I just noticed this month-old thread. 

Cracked has some contributions here: http://www.cracked.com/ar...ng-foods-in-world.html

But I note with some surprise that no one has yet mentioned hákarl. 

I quote the process from http://blogs.villagevoice...let_us_now_prai_5.php:


Hakarl begins with the flayed flesh of the Greenland shark, a species with tissue so high in uric acid, that it's considered inedible without long periods of curing. This curing is usually accomplished by burying the shark under a heavy load of pebbles, and letting the dark juices ooze out for six to eight weeks. Traditionally, people urinated on the gravel above the shark after it was buried, which supposedly interacted with the flesh to partially neutralize the ammonia.
...
After the curing (some might say "rotting"), the shark flesh must be dried on racks in the sun, a process which can take several months. After this period, the larger hunks are cut into small cubes, which are eaten with toothpicks, often with a stiff glass of aquavit.

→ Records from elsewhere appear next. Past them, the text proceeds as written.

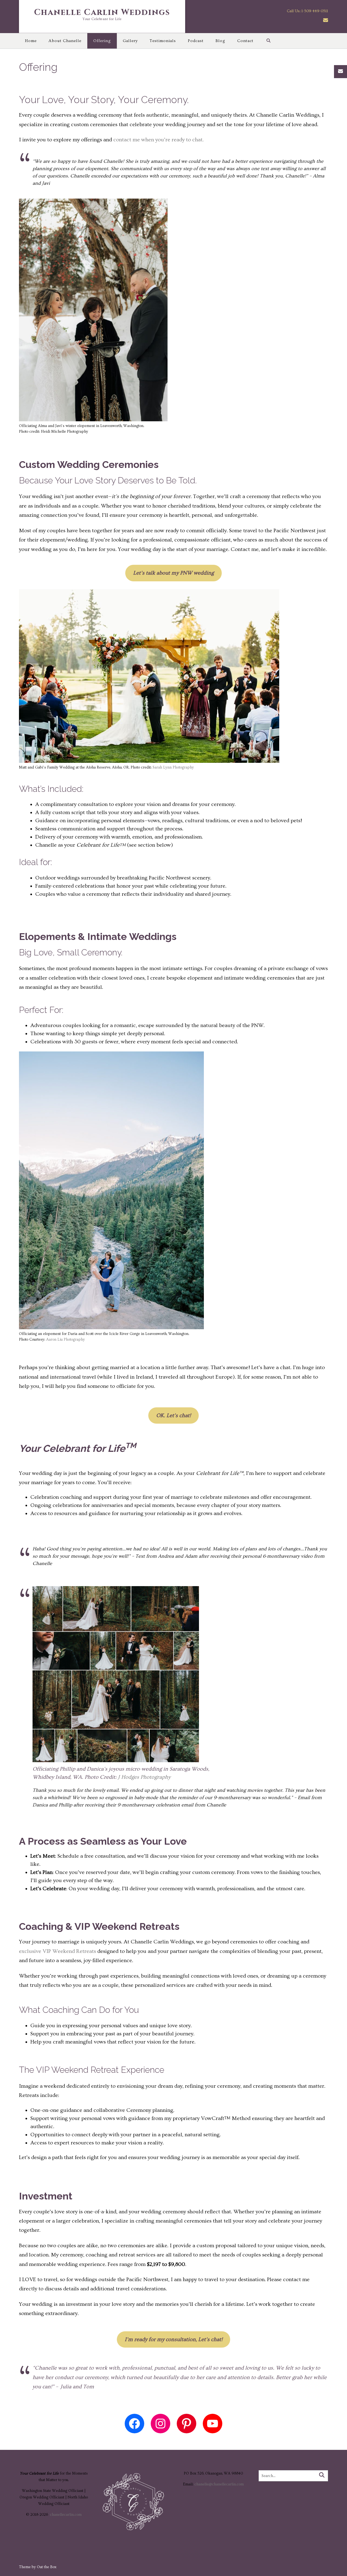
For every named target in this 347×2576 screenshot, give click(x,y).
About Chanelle (65, 41)
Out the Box (46, 2567)
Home (31, 41)
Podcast (196, 41)
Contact (245, 41)
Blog (220, 41)
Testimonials (163, 41)
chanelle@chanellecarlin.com (219, 2484)
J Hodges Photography (144, 1777)
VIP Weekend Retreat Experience (100, 2070)
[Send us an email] (325, 20)
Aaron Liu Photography (65, 1339)
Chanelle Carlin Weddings (102, 12)
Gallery (130, 41)
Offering (102, 41)
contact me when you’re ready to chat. (158, 140)
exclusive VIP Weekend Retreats (57, 1951)
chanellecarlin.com (66, 2515)
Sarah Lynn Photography (173, 767)
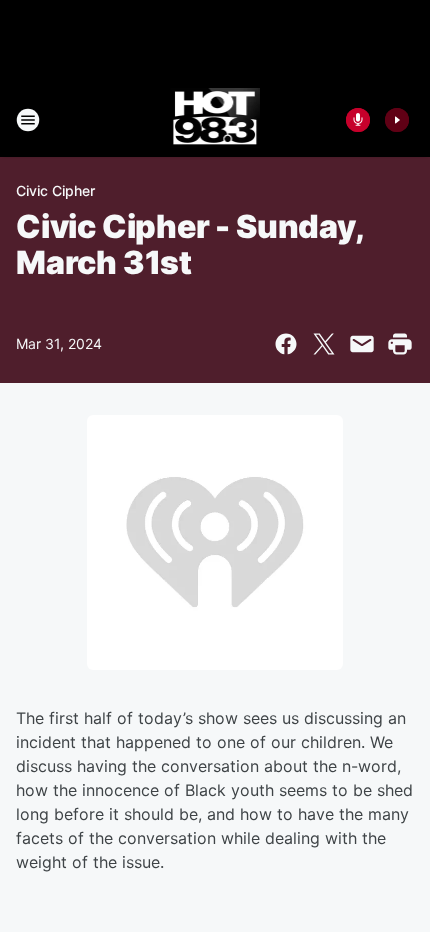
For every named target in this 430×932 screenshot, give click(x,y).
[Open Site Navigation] (28, 120)
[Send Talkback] (358, 120)
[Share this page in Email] (362, 344)
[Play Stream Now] (397, 120)
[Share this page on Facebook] (286, 344)
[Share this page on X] (324, 344)
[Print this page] (400, 344)
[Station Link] (215, 120)
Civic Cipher (55, 190)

So, think about the story of the discovery of hákarl. At some point, someone made the discovery that although this shark was inedible when fresh, if you buried it, urinated on it, and dug it up several weeks later, it could be eaten safely. I cannot imagine any version of this story that does not involve desperation and/or alcohol.

Andrew Zimmern - Bizarre Foods - Did an episode on the Shark Thing. Even he couldn't eat it!